Published in final edited form as: Vision Res. 2015 Feb 9;118:98–104. doi: 10.1016/j.visres.2015.01.019

Binocular eye tracking with the Tracking Scanning Laser Ophthalmoscope

SB Stevenson 1, CK Sheehy 1, A Roorda 1
PMCID: PMC4530105  NIHMSID: NIHMS667092  PMID: 25676884

Abstract

The development of high magnification retinal imaging has brought with it the ability to track eye motion with a precision of less than an arc minute. Previously these systems have provided only monocular records. Here we describe a modification to the Tracking Scanning Laser Ophthalmoscope (Sheehy et al. 2012) that splits the optical path in a way that slows the left and right retinas to be scanned almost simultaneously by a single system. A mirror placed at a retinal conjugate point redirects half of each horizontal scan line to the fellow eye. The collected video is a split image with left and right retinas appearing side by side in each frame. Analysis of the retinal motion in the recorded video provides an eye movement trace with very high temporal and spatial resolution.

Results are presented from scans of subjects with normal ocular motility that fixated steadily on a green laser dot. The retinas were scanned at 4 degrees eccentricity with a 2 degree square field. Eye position was extracted offline from recorded videos with an FFT based image analysis program written in Matlab. The noise level of the tracking was estimated to range from 0.25 to 0.5 arc minutes SD for three subjects. In the binocular recordings, the left eye / right eye difference was 1 to 2 arc minutes SD for vertical motion and 10 to 15 arc minutes SD for horizontal motion, in agreement with published values from other tracking techniques.

Keywords: Fixational eye movements, Retinal imaging, Binocular coordination

Introduction

Recent advances in retinal imaging with the scanning laser ophthalmoscope have led to retina based eye trackers that rival high end systems like the dual Purkinje image tracker and the magnetic induction search coil. Eye motion during retinal scans produce artifacts in the image that distort each recorded frame with shear, compression, stretch, or twist, depending on the eye motions. Removal of these distortions allows averaging of multiple frames for improved signal to noise ratios. This process of removal also yields a record of the eye motion that occurred during the recording (Mulligan, 1997; Stevenson & Roorda, 2005, Stevenson, Roorda, & Kumar 2010). This analysis was initially conducted off line with recorded video. More recently a robust real time tracking system has been developed that allows stabilization of targets on chosen retinal locations with precision on the order of an arc minute so that individual cones can be targeted and stimulated repeatedly (Arathorn, Yang, Vogel, et al. 2007).

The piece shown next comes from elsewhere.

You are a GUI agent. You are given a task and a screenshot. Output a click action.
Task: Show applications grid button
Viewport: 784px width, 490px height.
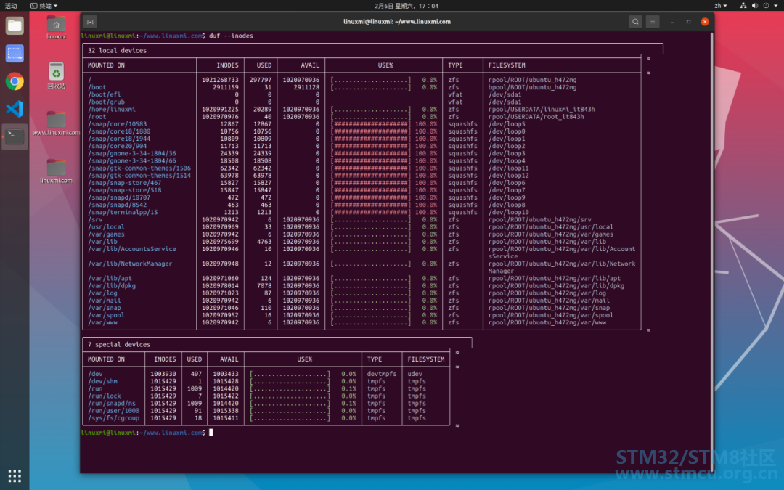click(15, 475)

Although adaptive optics (AO) provides the best possible images in retinal scanners, scanning through the natural optics of the eye can usually provide images of sufficient quality for tracking. The Tracking Scanning Laser Ophthalmoscope (Sheehy, Yang, Arathorn, et al. 2012) or TSLO is a non-AO system that scans the retina over a 1 to 5 degree field with sufficient contrast and resolution to see individual cones over most of the retina. Real time image analysis associated with the TSLO provides an on line estimate of horizontal and vertical eye position with an accuracy of better than an arc minute, and it produces analog output signals for use outside the TSLO. This system has recently been combined with an OCT scanner to improve the quality of volumetric images (Vienola, Braaf, Sheehy, et al. 2012).

Fixational eye movements recorded with retina scanners have to date been limited to monocular eye movements. Here we describe a modification to the TSLO that allows for recording of both eyes simultaneously with a single scanner. Real time tracking of the two eyes has not yet been implemented, so we report on results from off line analysis of the videos that show eye motion features comparable to the best high precision eye tracking systems. Briefly, we split the optical path with a knife edge mirror so that half the horizontal scan goes to one eye and half to the other, resulting in a split field image containing simultaneous records of the two eyes. The noise level is well under an arc minute, and the statistics of binocular fixation match those reported previously with the optical lever and search coil techniques.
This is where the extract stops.